Limitations & Future Work

  • Requires Known Timing of New Class Appearances: The method assumes knowledge of when new class labels are encountered; in practice, class boundaries may be ambiguous, requiring a new-class detection mechanism.
  • Accumulation of Modulation Parameters: As the number of learned classes grows, historical modulation parameters increase linearly; storing and computing the consolidation loss after learning 1,000+ classes may become a bottleneck.
  • Validation Limited to Visual Classification: The approach has not been validated on NLP or multimodal continual learning settings, and adaptation to Transformer architectures remains unexplored.
  • Distribution Assumption for 1% Labels: The method assumes that the 1% labels are uniformly sampled; in practice, labels may appear in bursts or be non-uniformly distributed.
  • Dependence on Negative Samples in Contrastive Learning: The quality of in-batch negatives directly affects contrastive consolidation; performance may degrade with small batch sizes.
  • Future Directions: (1) Automatic detection of new class appearances rather than relying on manual annotation; (2) compression or merging of historical modulation parameters to reduce accumulation overhead; (3) extension of the modulation mechanism to Transformer/ViT architectures; (4) exploration of prompt tuning as an alternative to affine modulation.
  • vs.

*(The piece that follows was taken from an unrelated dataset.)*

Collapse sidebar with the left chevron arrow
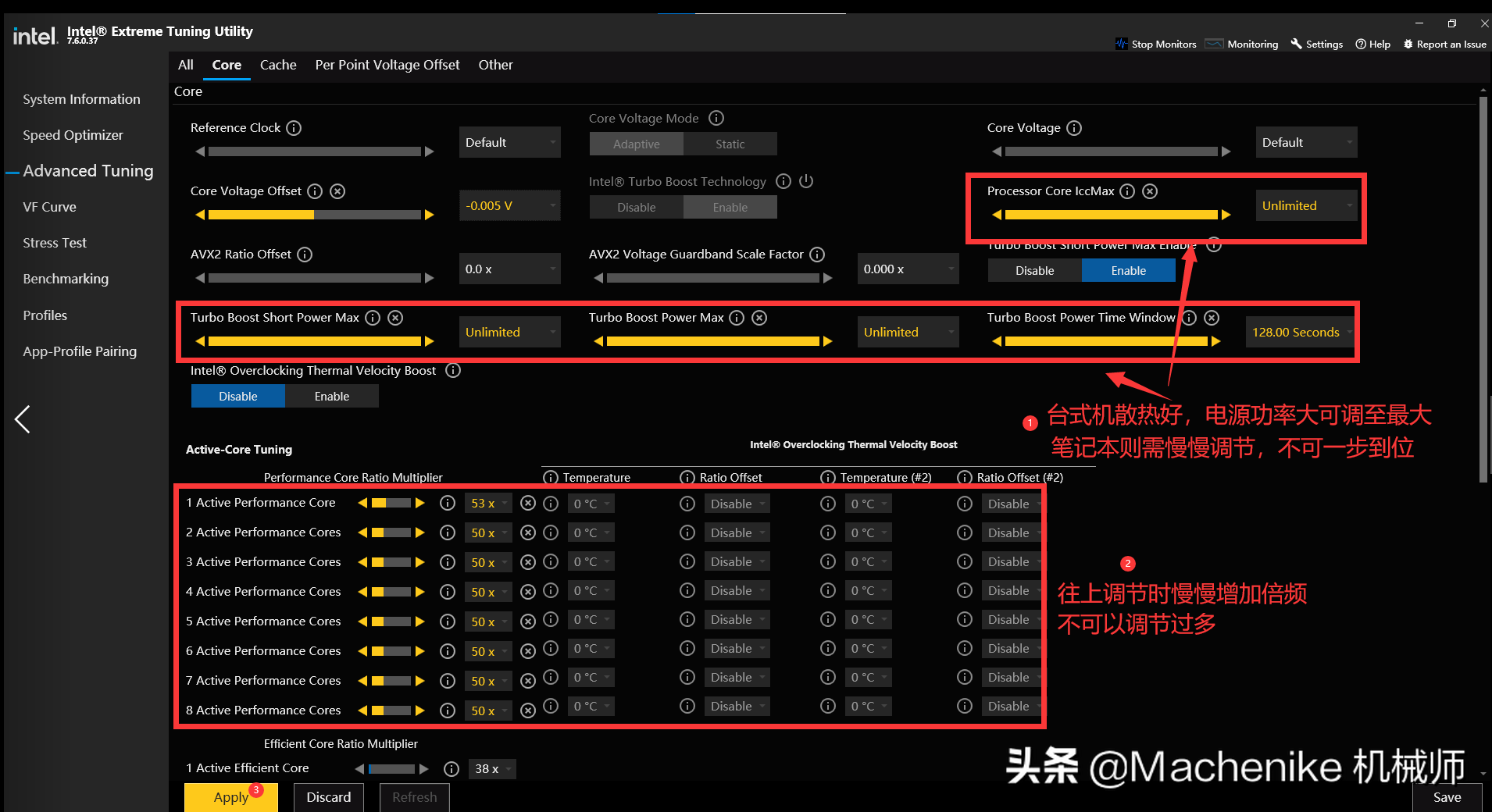Image resolution: width=1492 pixels, height=812 pixels. click(x=23, y=419)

EWC/SI and other regularization methods: These methods prevent forgetting by penalizing changes to important weights, which is indirect and conservative; TMCL directly separates modulation and feedforward weights, offering a more elegant solution.

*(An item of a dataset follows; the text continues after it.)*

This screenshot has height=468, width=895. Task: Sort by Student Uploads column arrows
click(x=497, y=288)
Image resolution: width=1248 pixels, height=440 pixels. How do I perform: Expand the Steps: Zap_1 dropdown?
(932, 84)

  • vs. Experience Replay: Replay requires storing past samples; TMCL stores only modulation parameters (far more lightweight) and raises no privacy concerns.
  • vs. LUMP/CaSSLe and other unsupervised continual learning methods: These methods do not leverage labels; TMCL demonstrates that "very few labels + correct utilization" substantially outperforms "no labels."

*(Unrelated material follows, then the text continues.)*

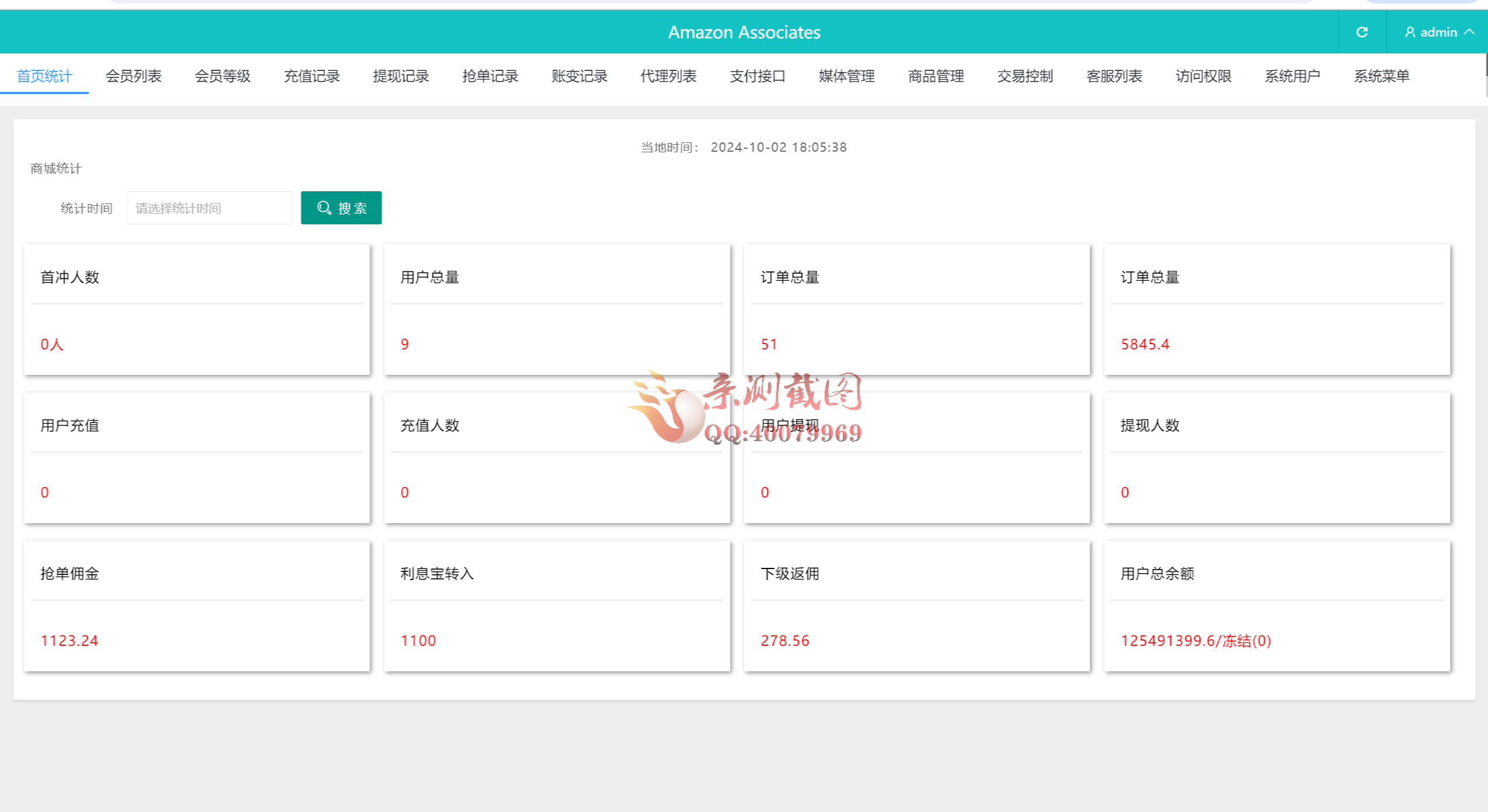The height and width of the screenshot is (812, 1488).
Task: Open the 会员等级 tab
Action: 222,76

  • Insight: The concept of modulation invariance is generalizable — any "conditional information" can be "compiled" into network weights through a similar mechanism.

Rating

  • Novelty: ⭐⭐⭐⭐ The combination of biologically-inspired modulation and contrastive consolidation is novel with a clear mechanism.
  • Experimental Thoroughness: ⭐⭐⭐ Limited by abstract-level information; specific dataset and metric details are insufficient.
  • Writing Quality: ⭐⭐⭐⭐ The abstract is clearly written with a complete motivational chain grounded in biological inspiration.
  • Value: ⭐⭐⭐⭐ Opens a new direction for sparsely supervised continual learning; modulation invariance is a transferable core idea.